I think we could avoid that by changing the pump loop into a do {} while, and having it check to see if we have any tokens to process before we inform the timeline agent.

Then again, I'm still not really sure what the InspectorTimelineAgent is looking for here.  CCing some inspector folks.
Comment 8 James Robinson 2010-06-11 13:16:58 PDT
The intent is to bracket HTML processing (initiated from the network or document.write() or .innerHTML) with willwrite/didwrite calls so that something reasonable can be placed on the timeline.  The string itself is just used for char count, which is supposed to be the number of characters processed but I'm pretty sure it's buggy in some cases due to pause/resumes.  The char count is of marginal utility anyway - the important bit is having some way for the developer looking at the timeline to know what piece of HTML was being processed if it ended up taking a long time.
Comment 9 Eric Seidel (no email) 2010-06-11 14:05:27 PDT
I talked with James on #webkit.  He agrees we should give the inspector information about every pump and it should ignore any 0-length pumps, etc.  So the current patch is correct.  I'll upload a copy with more comments/explanation.
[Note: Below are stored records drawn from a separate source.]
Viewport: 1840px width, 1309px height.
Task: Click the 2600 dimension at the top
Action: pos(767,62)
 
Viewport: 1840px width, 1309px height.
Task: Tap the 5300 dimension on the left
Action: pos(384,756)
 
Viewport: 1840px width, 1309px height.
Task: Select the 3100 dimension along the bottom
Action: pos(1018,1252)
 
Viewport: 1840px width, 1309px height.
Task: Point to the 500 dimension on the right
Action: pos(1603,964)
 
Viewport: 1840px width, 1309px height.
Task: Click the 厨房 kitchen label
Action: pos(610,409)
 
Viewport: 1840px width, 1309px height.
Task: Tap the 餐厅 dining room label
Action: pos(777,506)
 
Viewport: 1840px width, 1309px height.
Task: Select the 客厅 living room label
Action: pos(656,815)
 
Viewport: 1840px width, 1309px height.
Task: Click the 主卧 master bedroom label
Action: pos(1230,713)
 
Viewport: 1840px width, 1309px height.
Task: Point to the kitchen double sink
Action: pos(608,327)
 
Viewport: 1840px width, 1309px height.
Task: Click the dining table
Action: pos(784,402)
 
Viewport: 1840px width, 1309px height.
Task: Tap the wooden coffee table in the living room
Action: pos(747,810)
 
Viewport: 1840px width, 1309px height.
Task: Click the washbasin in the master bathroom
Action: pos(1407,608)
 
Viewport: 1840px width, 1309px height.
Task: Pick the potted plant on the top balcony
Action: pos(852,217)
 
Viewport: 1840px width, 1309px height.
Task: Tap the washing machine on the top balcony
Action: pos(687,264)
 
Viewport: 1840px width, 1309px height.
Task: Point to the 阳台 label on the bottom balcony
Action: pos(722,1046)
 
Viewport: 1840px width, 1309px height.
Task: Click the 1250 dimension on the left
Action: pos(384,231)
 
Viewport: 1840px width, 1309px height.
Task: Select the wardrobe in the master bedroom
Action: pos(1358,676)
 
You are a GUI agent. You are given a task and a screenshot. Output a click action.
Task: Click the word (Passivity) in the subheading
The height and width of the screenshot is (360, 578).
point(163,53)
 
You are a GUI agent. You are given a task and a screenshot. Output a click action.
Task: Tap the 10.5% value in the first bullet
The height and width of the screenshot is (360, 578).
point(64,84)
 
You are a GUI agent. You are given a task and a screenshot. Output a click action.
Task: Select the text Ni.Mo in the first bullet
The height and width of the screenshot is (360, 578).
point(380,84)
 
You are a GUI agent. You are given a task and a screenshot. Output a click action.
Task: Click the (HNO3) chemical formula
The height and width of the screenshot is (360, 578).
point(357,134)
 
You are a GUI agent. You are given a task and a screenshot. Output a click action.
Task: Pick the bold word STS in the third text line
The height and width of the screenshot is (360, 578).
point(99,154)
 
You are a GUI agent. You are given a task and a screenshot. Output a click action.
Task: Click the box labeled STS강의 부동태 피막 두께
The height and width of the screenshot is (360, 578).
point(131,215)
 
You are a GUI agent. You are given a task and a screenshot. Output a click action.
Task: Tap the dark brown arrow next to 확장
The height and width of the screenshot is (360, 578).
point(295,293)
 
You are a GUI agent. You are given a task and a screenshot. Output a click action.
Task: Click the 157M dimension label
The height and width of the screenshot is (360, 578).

James and I also discussed that eventually the inspector should move the charCount from willWrite to didWrite at which time the HTML5Lexer could provide exact numbers of how many chars it processed in that pump, instead of the current number which is always the count of how many chars it has left in its buffer.  The old Tokenizer always provided the number of chars passed to write() which was 0 in the case of parser resumes.  So both are wrong in different ways with the current behavior of passing the charCount to willWrite() instead of didWrite().  But that's a separate issue. :)
Comment 10 Eric Seidel (no email) 2010-06-11 15:16:30 PDT
Created attachment 58512 [details]
Updated after conversation with James, ready for review
Comment 11 Adam Barth 2010-06-11 15:39:20 PDT
Comment on attachment 58512 [details]
Updated after conversation with James, ready for review

okiedokes
Comment 12 WebKit Commit Bot 2010-06-12 00:23:29 PDT
Comment on attachment 58512 [details]
Updated after conversation with James, ready for review

Clearing flags on attachment: 58512

Committed r61055: <http://trac.webkit.org/changeset/61055>
Comment 13 WebKit Commit Bot 2010-06-12 00:23:37 PDT
All reviewed patches have been landed.  Closing bug.